TASK TO COMPLETE:
Reproduce the records verbatim, beginning at their first line and stopping after the line that contains "(x=396, y=396)".

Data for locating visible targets
________

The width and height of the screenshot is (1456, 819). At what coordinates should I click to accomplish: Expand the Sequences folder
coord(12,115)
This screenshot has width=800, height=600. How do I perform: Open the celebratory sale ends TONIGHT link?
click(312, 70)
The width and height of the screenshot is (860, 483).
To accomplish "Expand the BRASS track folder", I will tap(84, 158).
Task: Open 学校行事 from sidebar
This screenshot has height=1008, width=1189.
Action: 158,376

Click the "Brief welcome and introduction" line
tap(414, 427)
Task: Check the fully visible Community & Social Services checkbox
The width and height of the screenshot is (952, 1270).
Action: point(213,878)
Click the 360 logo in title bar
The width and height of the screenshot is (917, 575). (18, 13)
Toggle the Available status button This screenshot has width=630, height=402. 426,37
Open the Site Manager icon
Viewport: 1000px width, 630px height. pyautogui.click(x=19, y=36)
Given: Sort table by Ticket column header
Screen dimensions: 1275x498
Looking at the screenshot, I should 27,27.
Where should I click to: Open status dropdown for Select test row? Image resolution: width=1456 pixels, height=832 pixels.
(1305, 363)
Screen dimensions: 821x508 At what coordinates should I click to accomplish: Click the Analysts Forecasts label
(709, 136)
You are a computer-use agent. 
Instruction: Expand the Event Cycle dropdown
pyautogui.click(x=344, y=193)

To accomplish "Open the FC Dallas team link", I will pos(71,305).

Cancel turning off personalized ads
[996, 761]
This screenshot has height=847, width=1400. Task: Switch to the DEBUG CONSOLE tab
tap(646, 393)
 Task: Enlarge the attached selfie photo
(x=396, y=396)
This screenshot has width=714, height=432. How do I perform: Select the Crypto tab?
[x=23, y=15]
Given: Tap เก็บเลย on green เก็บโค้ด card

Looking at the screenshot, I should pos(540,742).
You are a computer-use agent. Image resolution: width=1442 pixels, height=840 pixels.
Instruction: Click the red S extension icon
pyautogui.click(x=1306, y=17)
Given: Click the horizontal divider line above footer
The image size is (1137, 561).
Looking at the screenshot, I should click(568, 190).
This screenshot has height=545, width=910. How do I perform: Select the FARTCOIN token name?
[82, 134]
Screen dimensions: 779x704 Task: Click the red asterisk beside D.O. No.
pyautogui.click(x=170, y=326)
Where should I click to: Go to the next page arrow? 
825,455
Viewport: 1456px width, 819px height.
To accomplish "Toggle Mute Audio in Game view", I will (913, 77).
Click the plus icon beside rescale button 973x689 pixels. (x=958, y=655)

________

FINISHED TASK:
The width and height of the screenshot is (1456, 819). At what coordinates should I click to accomplish: Expand the Sequences folder
coord(12,115)
This screenshot has width=800, height=600. How do I perform: Open the celebratory sale ends TONIGHT link?
click(312, 70)
The width and height of the screenshot is (860, 483).
To accomplish "Expand the BRASS track folder", I will tap(84, 158).
Task: Open 学校行事 from sidebar
This screenshot has height=1008, width=1189.
Action: 158,376

Click the "Brief welcome and introduction" line
tap(414, 427)
Task: Check the fully visible Community & Social Services checkbox
The width and height of the screenshot is (952, 1270).
Action: point(213,878)
Click the 360 logo in title bar
The width and height of the screenshot is (917, 575). (18, 13)
Toggle the Available status button This screenshot has width=630, height=402. 426,37
Open the Site Manager icon
Viewport: 1000px width, 630px height. pyautogui.click(x=19, y=36)
Given: Sort table by Ticket column header
Screen dimensions: 1275x498
Looking at the screenshot, I should 27,27.
Where should I click to: Open status dropdown for Select test row? Image resolution: width=1456 pixels, height=832 pixels.
(1305, 363)
Screen dimensions: 821x508 At what coordinates should I click to accomplish: Click the Analysts Forecasts label
(709, 136)
You are a computer-use agent. 
Instruction: Expand the Event Cycle dropdown
pyautogui.click(x=344, y=193)

To accomplish "Open the FC Dallas team link", I will pos(71,305).

Cancel turning off personalized ads
[996, 761]
This screenshot has height=847, width=1400. Task: Switch to the DEBUG CONSOLE tab
tap(646, 393)
 Task: Enlarge the attached selfie photo
(x=396, y=396)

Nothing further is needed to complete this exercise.